Sevrage tabagique et grossesse, plus difficile pour les catégories à faible niveau socio-économique

Le tabagisme est la principale cause de morbi-mortalité aux États-Unis. Pendant la grossesse, il contribue à une petite taille des fœtus pour l’âge gestationnel, un faible poids à la naissance et un accouchement prématuré. Fumer après l’accouchement peut également entraîner des problèmes de santé pour l’enfant. Toutefois, la grossesse est un moment privilégié pour cesser de fumer et les femmes enceintes sont plus susceptibles d’y parvenir en raison de leur préoccupation pour la santé de leur enfant. Plus de 45 % des femmes cessent de fumer pendant leur grossesse mais un peu plus de la moitié d’entre elles ont repris le tabac six mois après l'accouchement, et 50 % à 80 % au bout d’un an. Les femmes ayant des revenus modestes sont plus susceptibles de fumer avant la grossesse et moins susceptibles de s’arrêter pendant celle-ci (prévalence du tabagisme trois fois plus élevée que dans l’ensemble de la population des femmes enceintes des Etats Unis).

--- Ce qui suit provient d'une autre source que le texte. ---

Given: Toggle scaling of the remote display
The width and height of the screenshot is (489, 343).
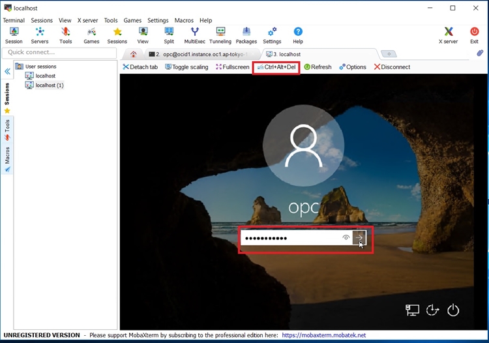Looking at the screenshot, I should click(x=186, y=67).
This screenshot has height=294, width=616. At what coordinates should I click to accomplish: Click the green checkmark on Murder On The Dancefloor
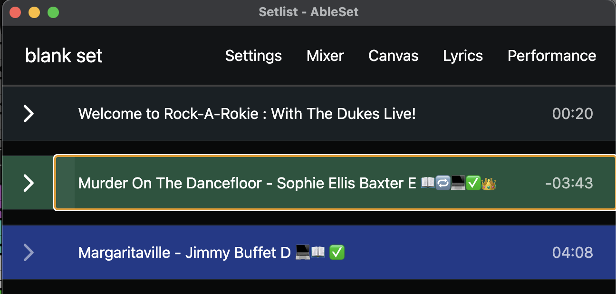tap(473, 183)
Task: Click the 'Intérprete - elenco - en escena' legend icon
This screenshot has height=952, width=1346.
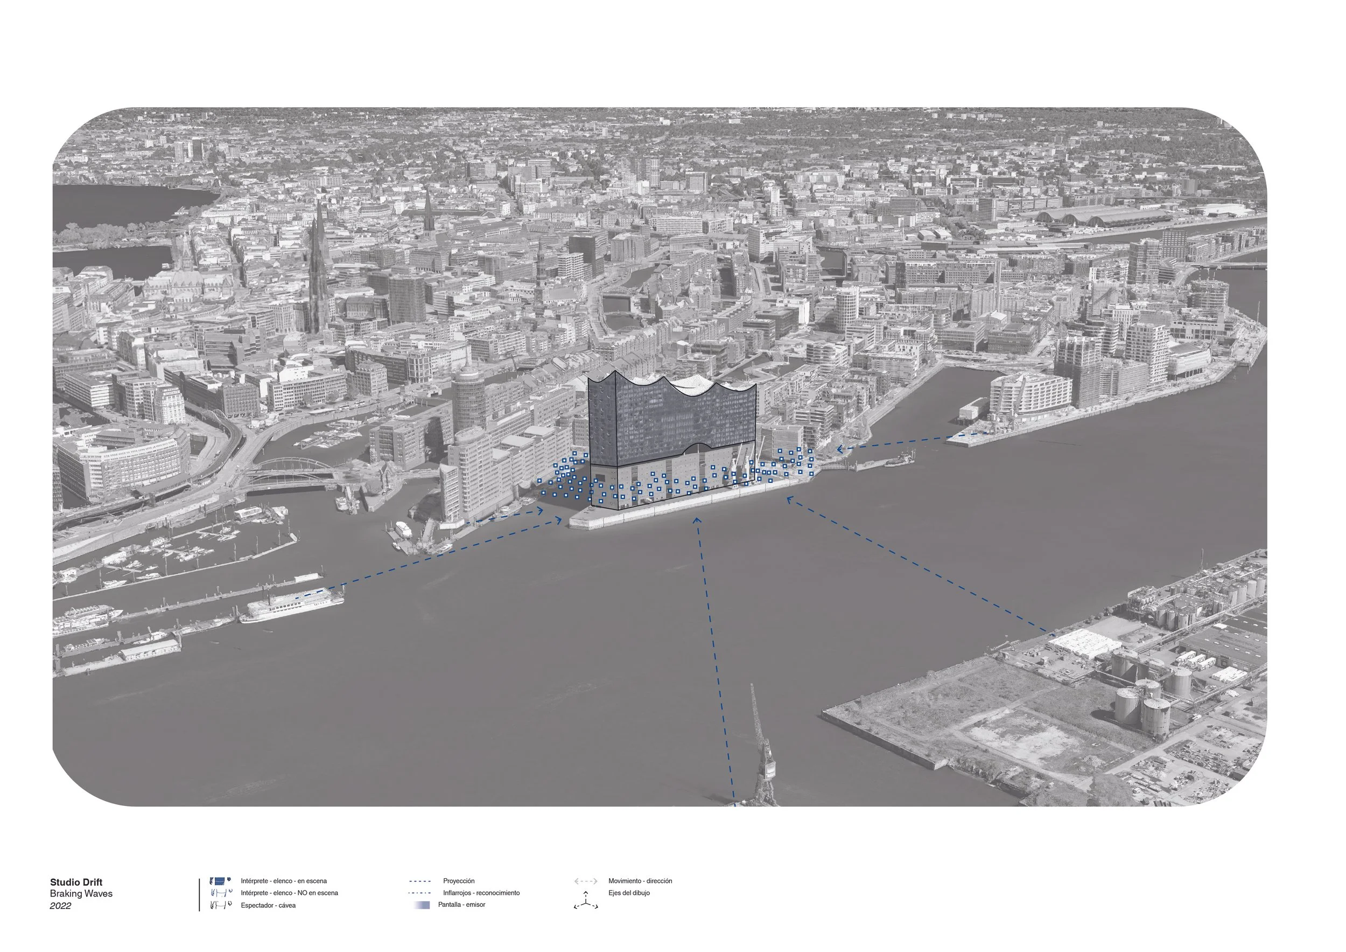Action: point(219,880)
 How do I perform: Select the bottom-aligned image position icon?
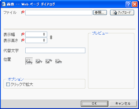(59, 61)
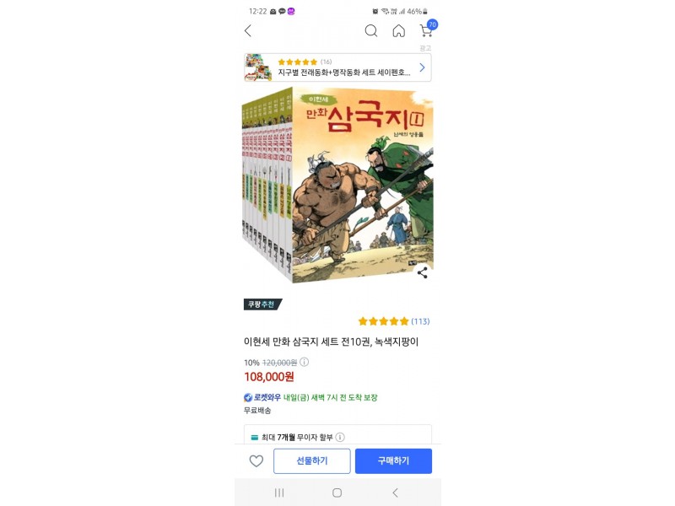Tap the 쿠팡추천 badge
The height and width of the screenshot is (506, 675).
[x=262, y=304]
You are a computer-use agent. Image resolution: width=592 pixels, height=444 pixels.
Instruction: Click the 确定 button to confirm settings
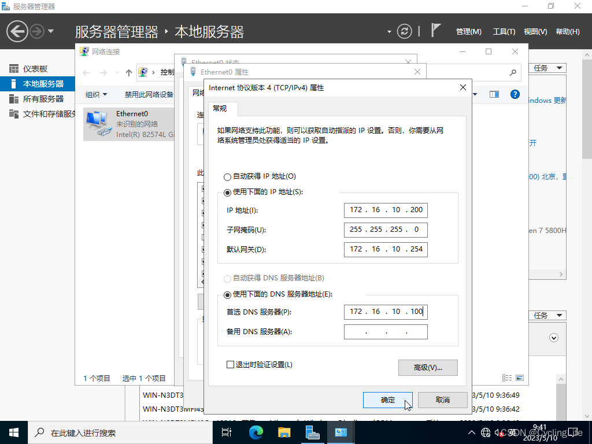point(387,400)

Deux infirmières de l’université de Valparaiso (Indiana) ont examiné les comportements et les facteurs pouvant favoriser un sevrage tabagique chez les femmes enceintes ayant un faible revenu. Cent trente-cinq femmes, suivies dans une clinique de soins communautaires de l’Indiana ont participé à cette étude. Elles sont âgées de 18 à 41 ans ; les trois quarts ne sont pas mariées, 78 % ont un revenu inférieur à 30 000 dollars par an, 40 % sont des Afro-américaines.

Les données démographiques et comportementales à l'égard du tabac ont été recueillies par questionnaire au moment de la signature du consentement puis à  6 semaines, 6 mois et 12 mois. Toutes les patientes ont reçu des informations sur les effets néfastes du tabagisme ainsi que du tabagisme passif et un kit de sevrage a été donné aux fumeuses « actuelles ».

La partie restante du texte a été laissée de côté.